Nitrous oxide is not indicated for every patient. Indications for use with the pediatric patient are:
- The fearful or anxious, yet cooperative patient. Cooperative pediatric dental patients will exhibit a range of behaviors and emotions. Some patients will run into the treatment room, jump into the chair, open their mouth and practically beg for treatment. Others will step warily into the treatment room, holding back tears while clinging to their parent’s leg. They are full of anxiety but will remain cooperative until they experience even the smallest amount of discomfort and then the floodgates will open. This is an optimal situation for nitrous oxide/oxygen analgesia/anxiolysis. If administered before a potentially uncomfortable procedure is attempted, nitrous oxide/oxygen analgesia/anxiolysis can prevent a behavior malfunction. However, the dentist should not assume that plopping a nitrous oxide face mask on an anxious child will magically eliminate potential problems. As will be discussed in a later section, basic behavior management techniques must be used to introduce the pediatric patient to the nitrous oxide experience.
- The patient with a strong gag reflex. A strong gag reflex can interfere with the most basic treatments; clinical examination (the child gags while the mouth mirror is still outside the mouth), radiographic examination, prophylaxis and fluoride treatment, sealants and restorative dentistry. The etiology of a strong gag reflex is attributed to physiologic, psychologic and genetic factors. If distraction techniques (watching the procedure in a mirror, humming, or asking the patient to wiggle their toes) doesn’t work, the dentist can turn to the gag reflex reduction properties of nitrous oxide. Although nitrous oxide reduces or eliminates the gag reflex it has no effect on the cough reflex so the risk of aspiration of foreign objects during treatment is not compromised.

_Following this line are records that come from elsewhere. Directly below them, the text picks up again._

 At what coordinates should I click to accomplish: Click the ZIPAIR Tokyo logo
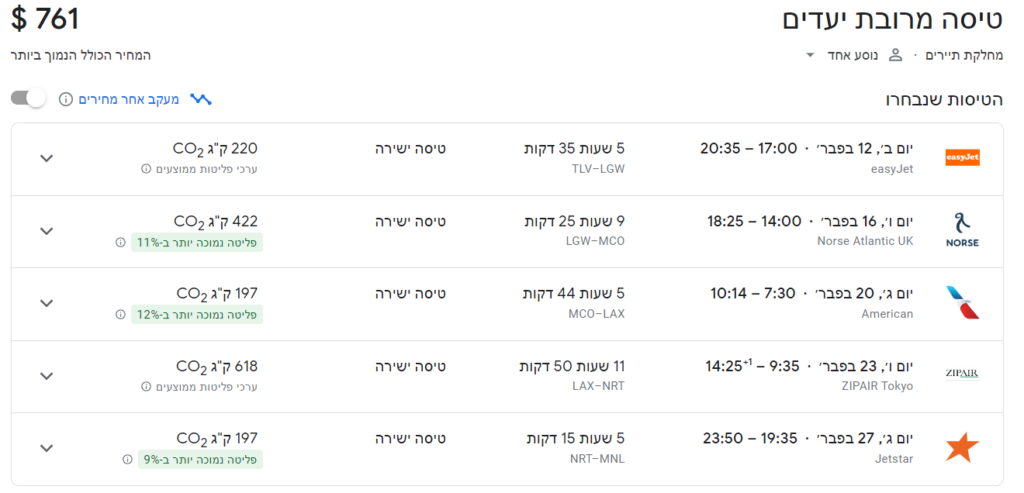click(962, 374)
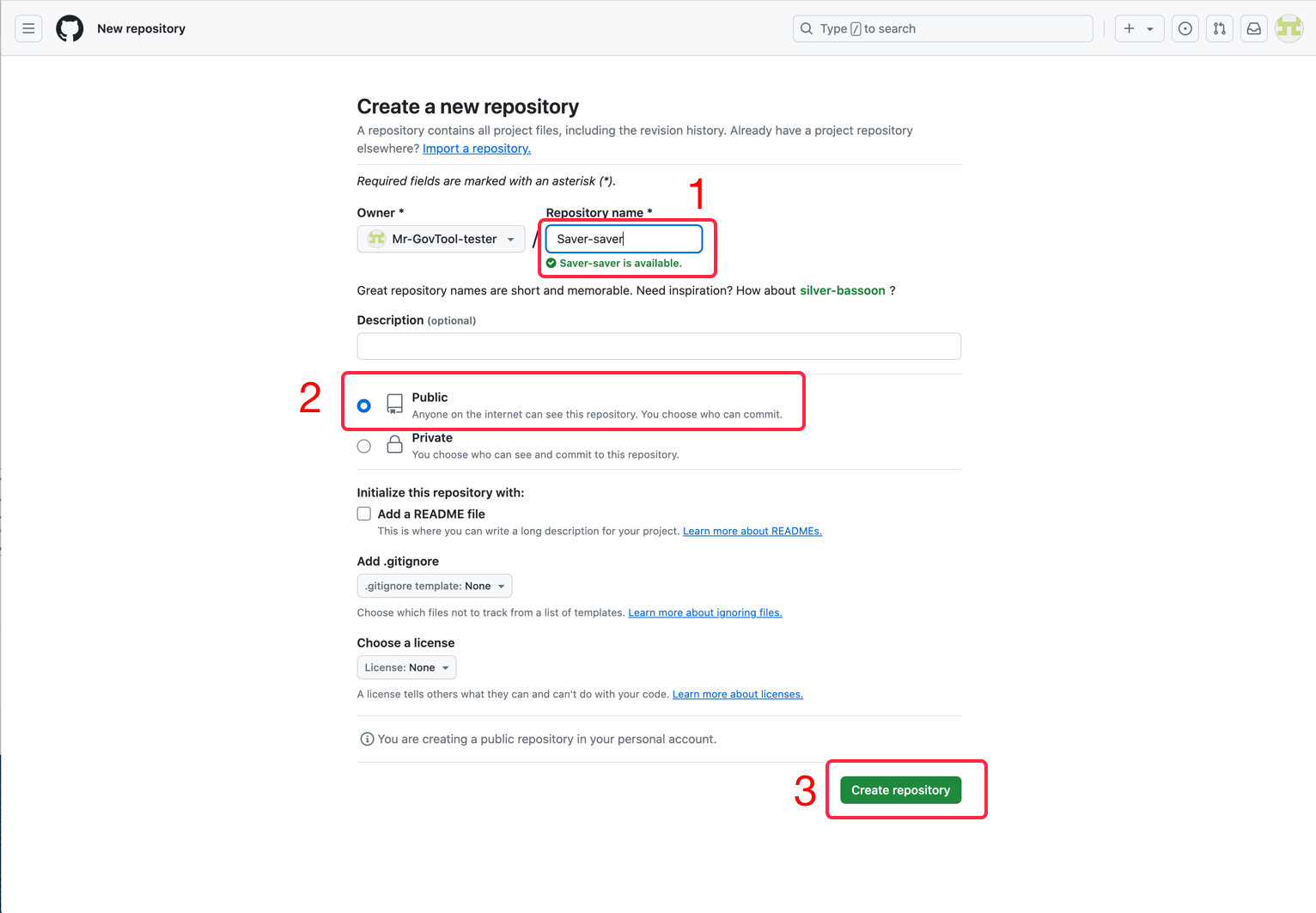Check the Add a README file box
The image size is (1316, 913).
(364, 514)
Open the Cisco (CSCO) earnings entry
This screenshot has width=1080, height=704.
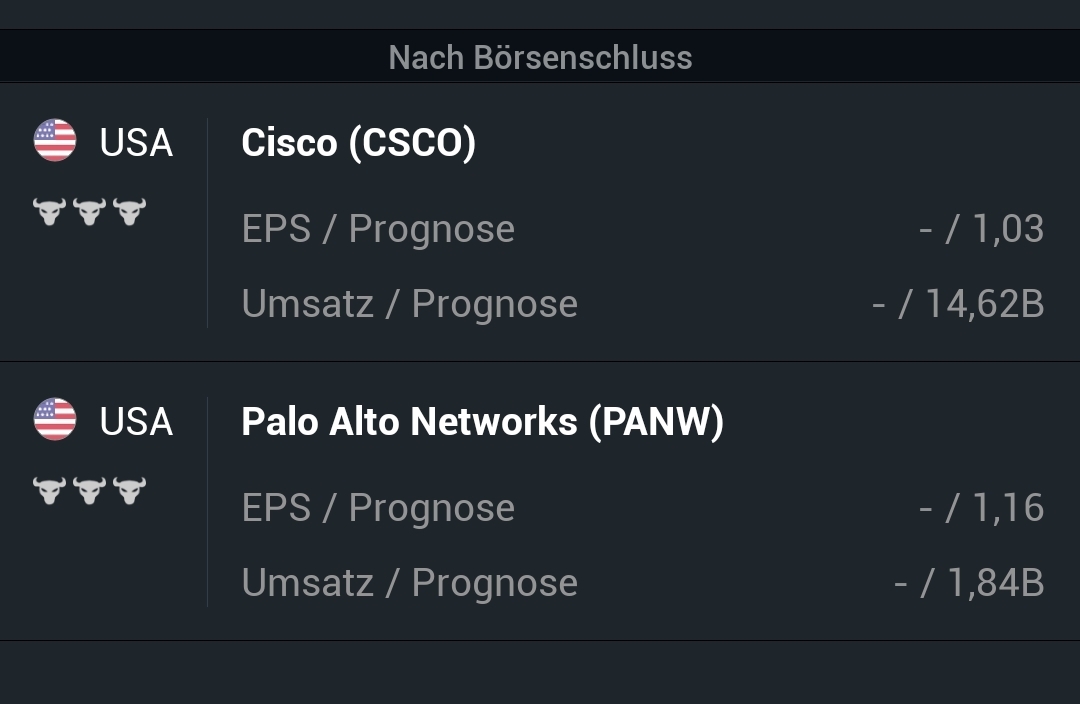tap(358, 143)
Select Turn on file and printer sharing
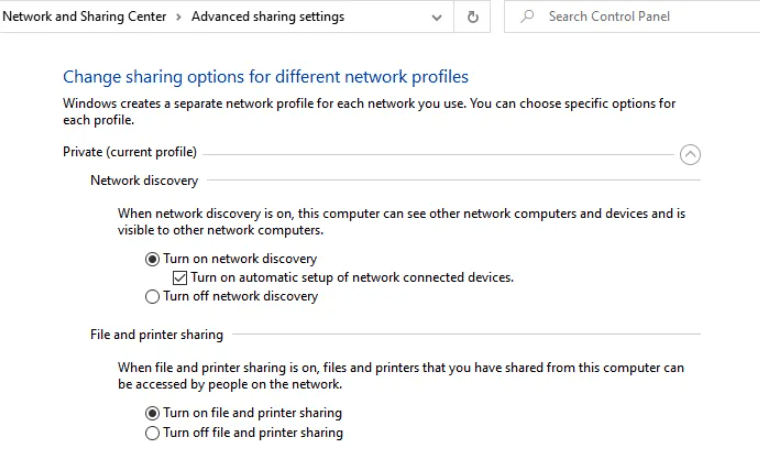Screen dimensions: 760x457 152,413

- The patient that is fearful of specific procedures. The dentist will encounter patients (children and adults) that are cooperative and accepting of the dental experience, except for specific procedures, such as the “needle or shot” or the drill. The analgesic and anxiolytic properties of nitrous oxide can reduce or eliminate the difficulty in accomplishing these procedures. For those patients that are afraid of local anesthesia, nitrous oxide can raise the patient’s pain threshold to the point that mildly uncomfortable procedures (periodontal scaling, curettage and minor restorative treatment) can be accomplished without the use of local anesthesia. For those procedures where the use of local anesthesia cannot be avoided, the analgesic and anxiolytic properties of nitrous oxide can help the patient accept the discomfort and psychologic trauma of the “shot” or “drill.”
- Aid in the treatment of the mentally/physically disabled or medically compromised patient. Patients suffering from a mentally/physically, disabling or medically compromising condition may benefit from the use of nitrous oxide/oxygen analgesia/anxiolysis. Its effectiveness will vary from patient to patient. It may reduce the level of activity in a hyperactive child or extend the treatment time available for a patient with cerebral palsy. It is worth attempting before progressing to deep sedation or general anesthesia for treatment.
- A patient for whom profound local anesthesia cannot be obtained. There are times when local anesthesia is ineffective. There may be an acute infection present or the patient may have a low pain threshold. Nitrous oxide’s analgesic properties raise the patient’s pain threshold. Not only will it add in pain management during an uncomfortable procedure, administering nitrous oxide prior to injection may allow the dentist to administer a more comfortable injection.
- A cooperative child undergoing a lengthy dental procedure. Younger children may not have the ability to sit for extended periods of time. Nitrous oxide not only distorts one’s perception of time, but it also improves the success of hypnotic suggestion, especially the use of imagery and storytelling.